Do We Need Electric Sheep Now?



As I mentioned a few blog posts back, I’ve always loved the Scifi movie, Blade Runner. It’s only been this past week since I bought and read, Do Androids Dream of Electric Sheep, the book upon which that movie was based. They are not the same. The novel was eye opening and now I see why Philip Dick is so acclaimed. 

One big thing that made an impression on me that was left out of the movie (thus the name change from book to movie), is a future much like the one we might be headed toward. Of course there are all kinds of time lines/possibilities in our future, but we have stepped onto a sad and dangerous path that appears to be heading toward more annihilation of the environment and the people and animals on it. More and more species are becoming extinct as the land continues to be ravaged for greed’s sake. 

In the novel, man has killed off almost all species of animals (most extinct)—and poisoned the environment. He has then made android animals. This allows Rick Decker (our android hunter, main character) to be able to pretend empathy by feeding and caring for an electric sheep he keeps in a pen on the roof of his apartment building. 

More and more ‘kipple’ floats to the ground every day, swirling in the air from all the poisonous stuff made and discarded, or left behind after a cataclysm that sent most of humanity to “outposts” in the sky.

With all this desolation around, the people remaining have to have mood adjusters to deal with the depression and emptiness that abounds. There are machines to hold onto that raise one’s mood and the 24/7 TV show of the man god called Mercer who talks endlessly. 
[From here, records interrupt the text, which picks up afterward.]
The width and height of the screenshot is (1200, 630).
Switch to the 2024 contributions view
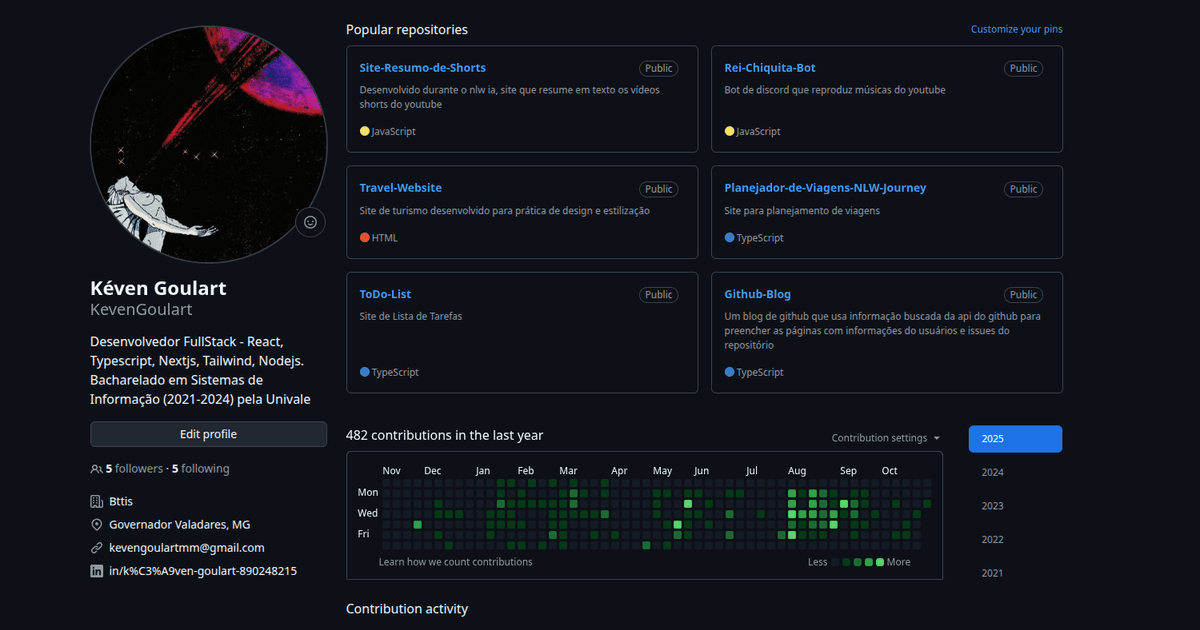pos(992,471)
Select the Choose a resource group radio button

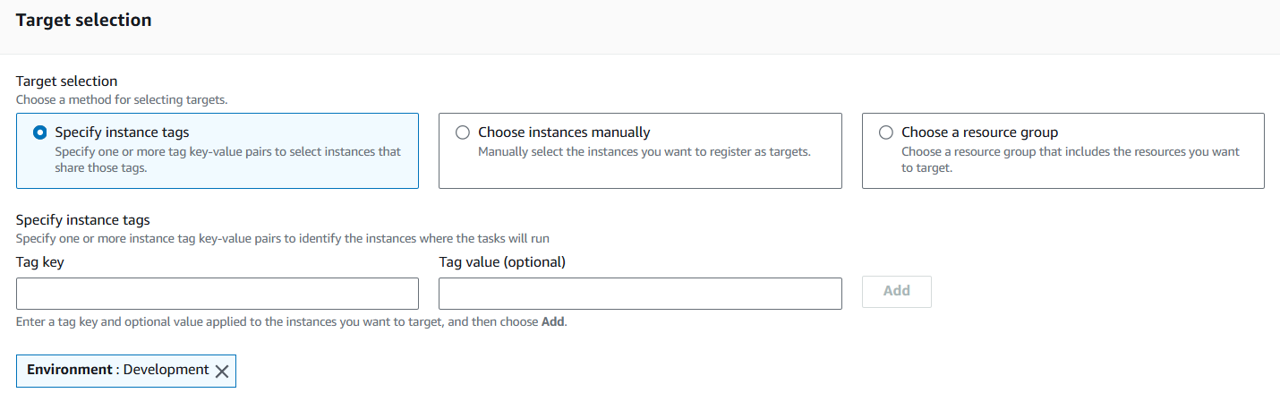coord(885,132)
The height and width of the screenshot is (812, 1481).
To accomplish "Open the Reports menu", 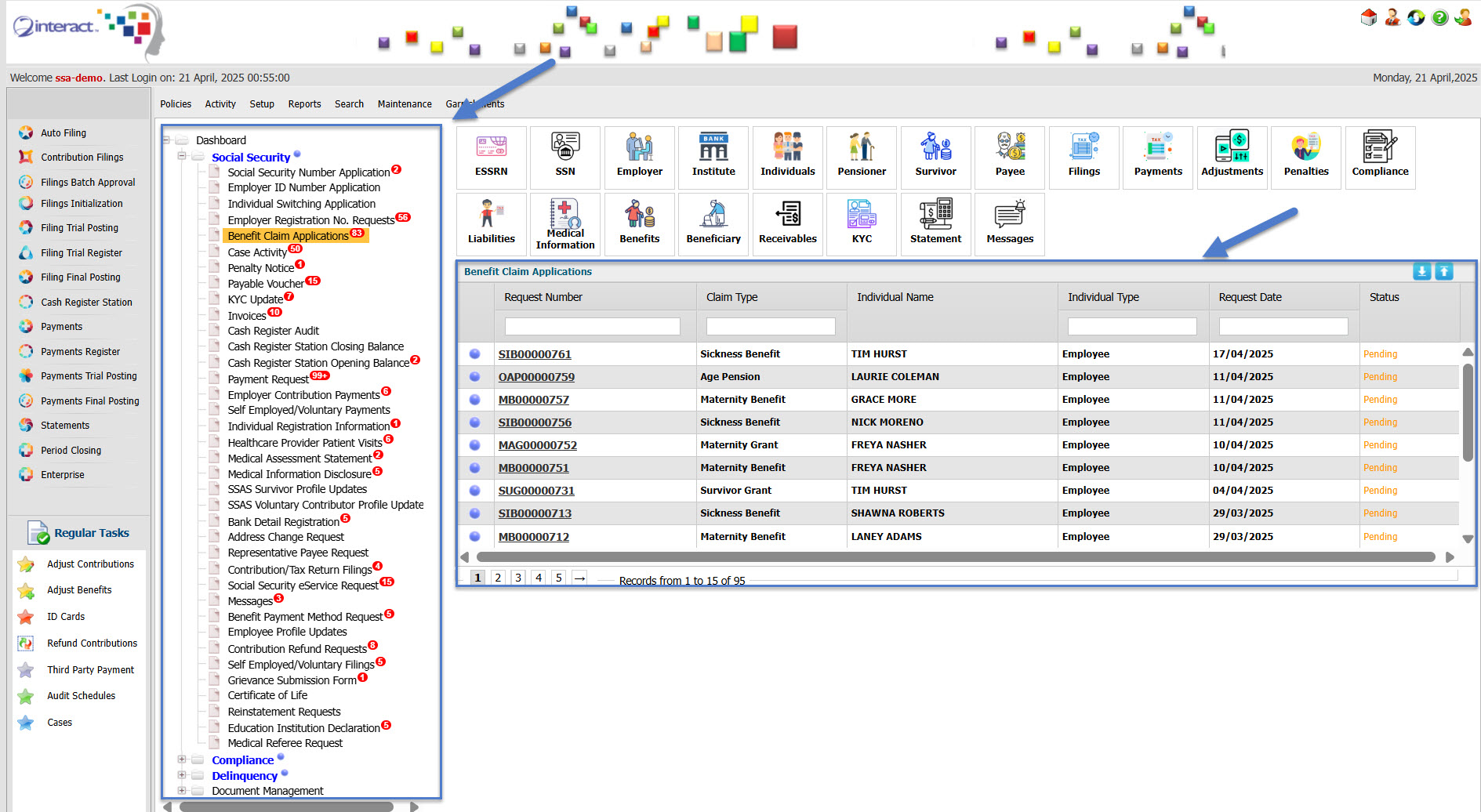I will (x=304, y=104).
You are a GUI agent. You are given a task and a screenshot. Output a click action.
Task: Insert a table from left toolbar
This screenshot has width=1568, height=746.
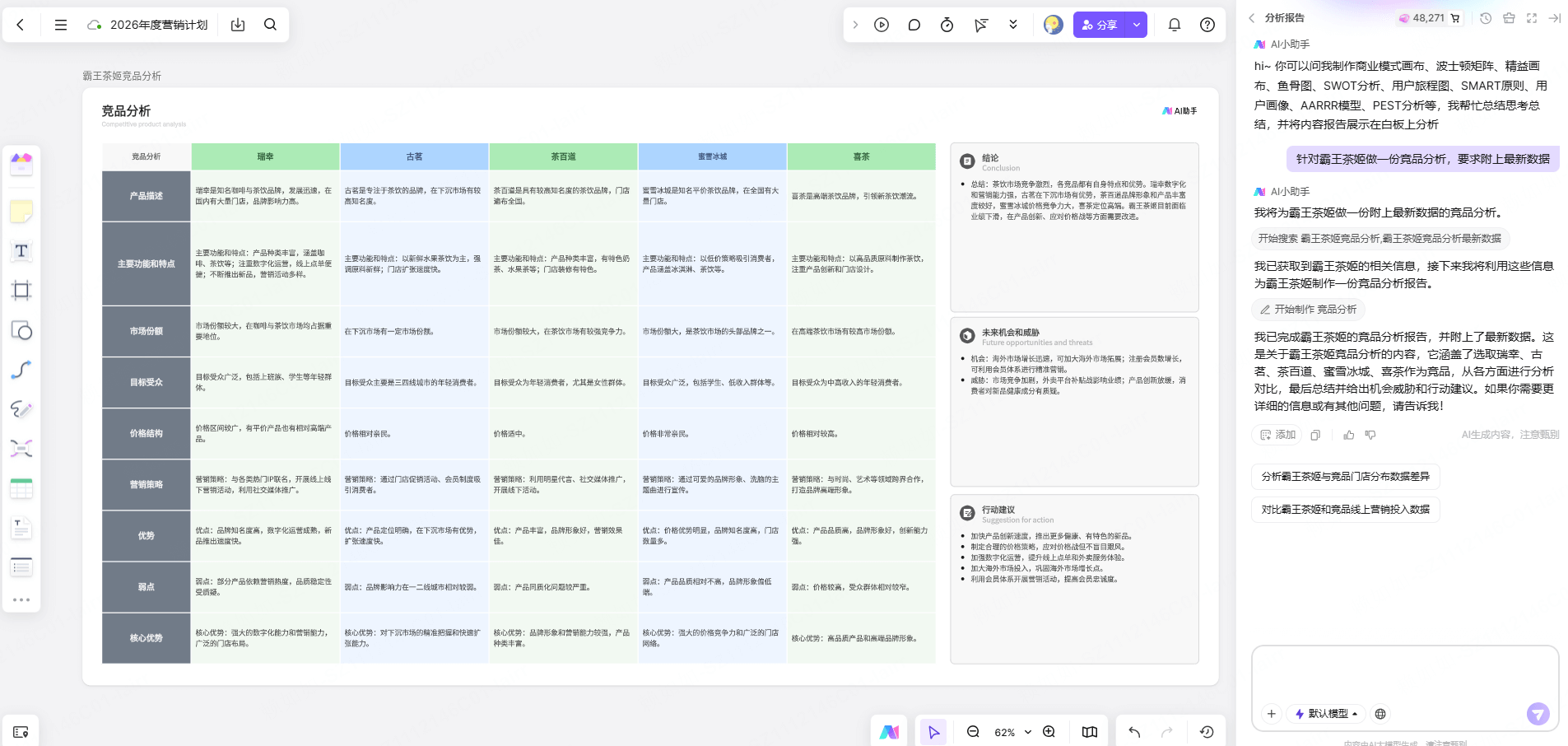point(21,488)
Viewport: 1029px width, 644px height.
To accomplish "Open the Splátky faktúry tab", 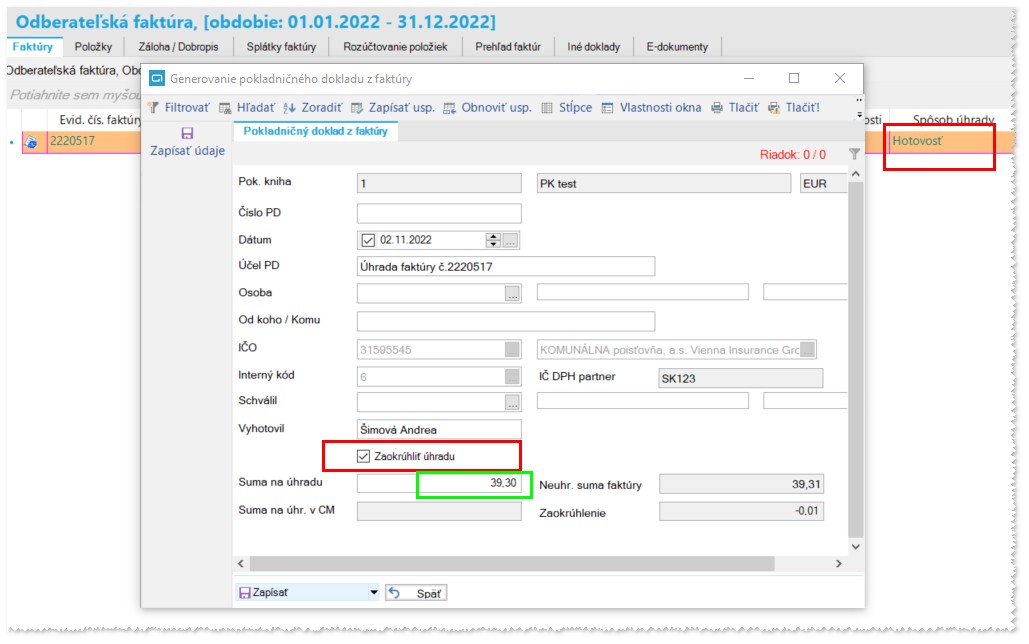I will coord(281,47).
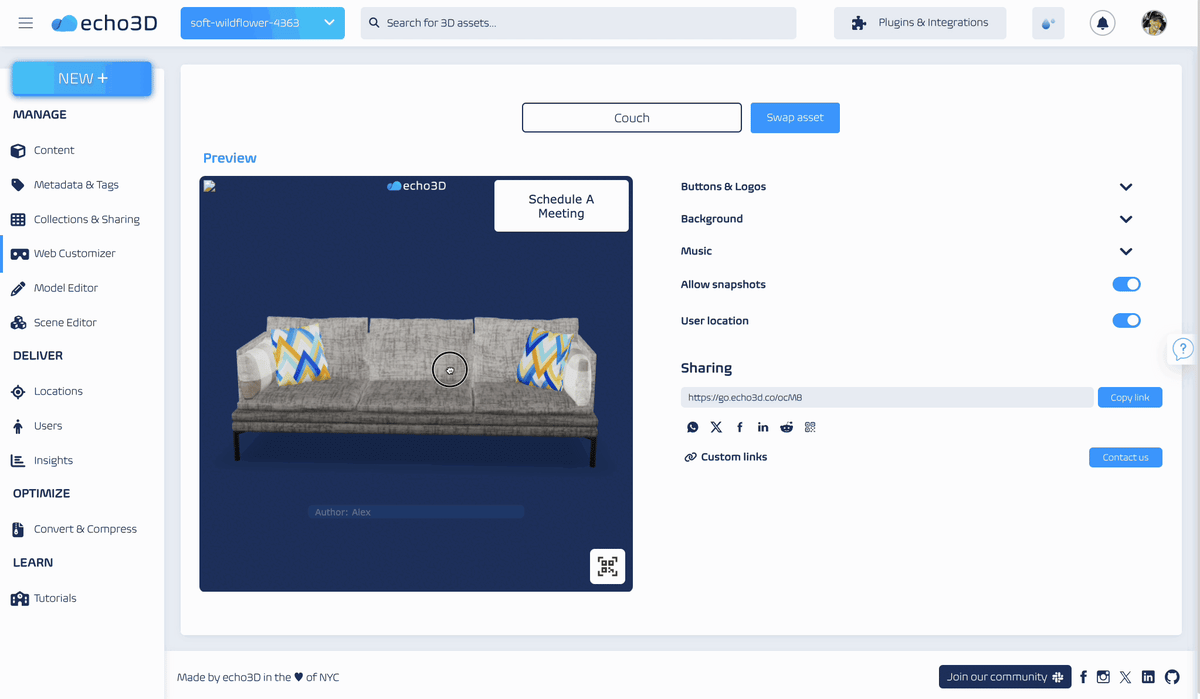Click the Copy link button
1200x699 pixels.
click(1129, 397)
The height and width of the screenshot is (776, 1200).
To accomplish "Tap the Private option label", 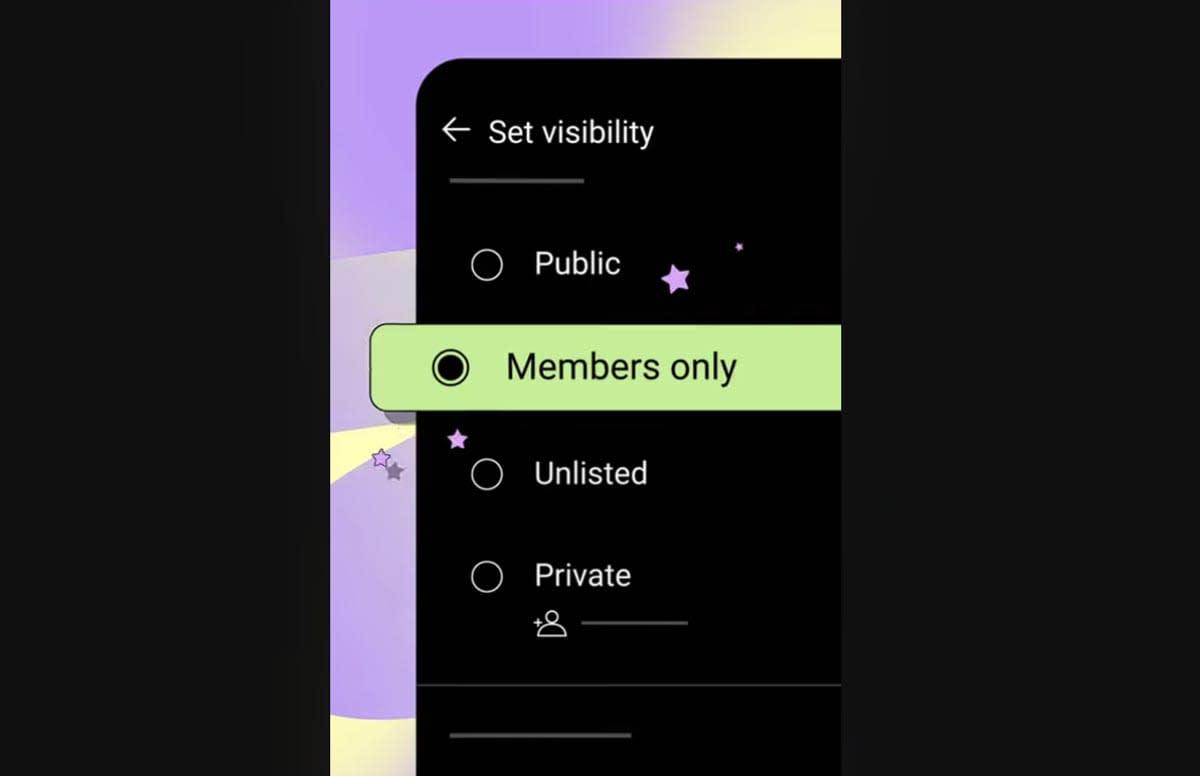I will click(x=582, y=575).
This dystopian novel prepared me for the feelings I would have at the results of our Presidential election. I hope we are not headed into this nightmare scenario: the snake oil salesman whips into town promising the perfect elixir to cure all your ills. But being the master at diversion and deceit, he has no real cure, and is only there to take your money before moving on to his next opportunity, leaving disappointment and worse behind; no cures, no hope and no money.

But there is hope—there’s always hope. After this election season, we still have the concerns of our daily lives and local issues to deal with. So I’ve decided to open up my other Facebook page that some of you might like to visit for new/old ideas and speculative, creative solutions for a brighter future. I’ve called it ANCIENT WISDOM ~ RE-IMAGINED. If you go and find that it stimulates your own creativity and gives you hope for a brighter future, like and share it. But above all, stay centered and positive.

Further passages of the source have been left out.